Tra i mitilicoltori che attendevano i risultati davanti all’ospedale Testa la notizia è cominciata a circolare al di fuori dei canali ufficiali gettando tutti nello sgomento. Guidati da Egidio D’Ippolito si sono spostati sotto a Palazzo di Città dove hanno attesto per l’intera mattinata l’arrivo del sindaco. Sembrava imminente una conferenza stampa che non si è più tenuta, nonostante l’urgenza di fornire informazioni più dettagliati agli operatori ittici.
Tutto è rimandato alla riunione del Tavolo Tecnico Regionale convocato per venerdì prossimo, a Bari, a partire dalle ore 10. Intorno al tavolo si ritroveranno, tra gli altri, Regione, Comune, Asl, Cnr, Ministero dell’Ambiente e Istituto Zooprofilattico di Foggia. «Solo dopo questo vertice saremo nelle condizioni di emettere una nuova ordinanza», ha dichiarato Ripa, responsabile dei Servizi Sanitari della Asl. Tra gli operatori ittici, intanto, cresce la rabbia per i ritardi che si sono accumulati in questi mesi. «Il trasferimento in Mar Grande doveva avvenire molto prima, già dallo scorso novembre, così avremmo salvato almeno la produzione di quest’anno – si sono sfogati – ora chi pagherà per questi ritardi colossali?».
Ma non è questo l’unico nodo tornato a pettine. «E’ passato quasi anno dall’ordinanza che vietava la vendita e il prelievo dei molluschi nel primo seno, ma ancora non sappiamo nulla su chi ha messo in ginocchio la nostra categoria – ha dichiarato Luciano Carriero, presidente della cooperativa “Cielo Azzurro” – gli inquinatori ci stanno negando il presente e il futuro, ora basta: devono risarcirci fino all’ultimo centesimo e le istituzioni devono pretenderlo insieme a noi».
In tutti questi mesi non si è saputo nulla o quasi sulle indagini che avrebbero dovuto accertare le responsabilità della contaminazione da pcb.

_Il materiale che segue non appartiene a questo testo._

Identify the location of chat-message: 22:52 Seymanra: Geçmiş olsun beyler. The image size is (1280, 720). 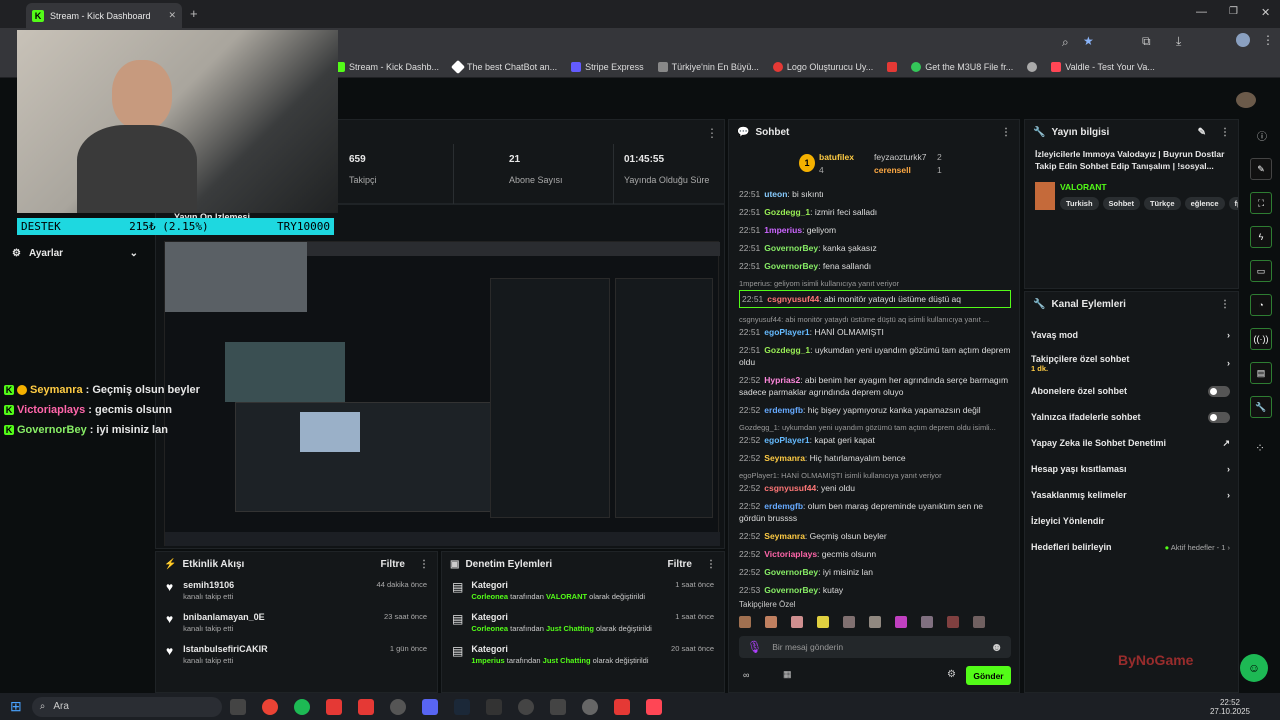
(875, 536).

Nell’ottobre del 2011 il Servizio Ciclo dei Rifiuti e Bonifica della Regione Puglia aveva indicato come fonte primaria le aree gestite dalla Marina Militare (Arsenale), in cui la presenza di Pcb è stata accertata nei terreni e nella falda superficiale. La contaminazione, infatti, sarebbe stata veicolata dalla falda superficiale che ha come recapitco le sponde del Mar Piccolo a nord di via del Pizzone.
Come fonte secondaria, i tecnici della Regione avevano indicato i sedimenti del Mar Piccolo, dove esera state individuate due distinte zone interessate dalla presenza di Pcb: una in corrispondenza dell’Arsenale Militare, l’altra a nord del primo seno, a circa 200 metri ad ovest dall’Isola di Punta Penna. «In entrambi i casi – si leggeva nella relazione – la diffusione dell’inquinante avviene verosimilmente attraverso al ripetuta sospensione di sedimenti contaminanti presenti sul fondo».
Un alone di mistero continua ad avvolgere un’altra possibile fonte primaria, situata nell’area industriale, sulla strada Taranto-Statte, in un’area occupata dalla San Marco Metalmeccanica, dove sarebbe stata accertata la presenza di una cava colmata, nel periodo tra il 1972 e il 1995, da materiale contenente Pcb. Nella relazione si afferma che la diffusione della contaminazione verso il Mar Piccolo non è stata accertata, ma “l’ipotesi di un rischio non nullo appare verosimile in considerazione del fatto che il moto delle acque della falda carsica profonda avviene verso il Mar Piccolo”.
Chi ha utilizzato quella cava per scaricare materiale altamente inquinante? Cosa è stato fatto finora dagli enti preposti per identificare gli autori di un’azione così grave? Nei giorni scorsi, il dottor Nicola Cardellicchio, responsabile del Cnr locale, ha dichiarato che servono stanziamenti dalla Regione anche per finanziare queste attività di indagine. Eppure, questa dovrebbe essere considerata una priorità se si vuole bloccare la contaminazione del Mar Piccolo e consentire un effetivo ripristino ambientale.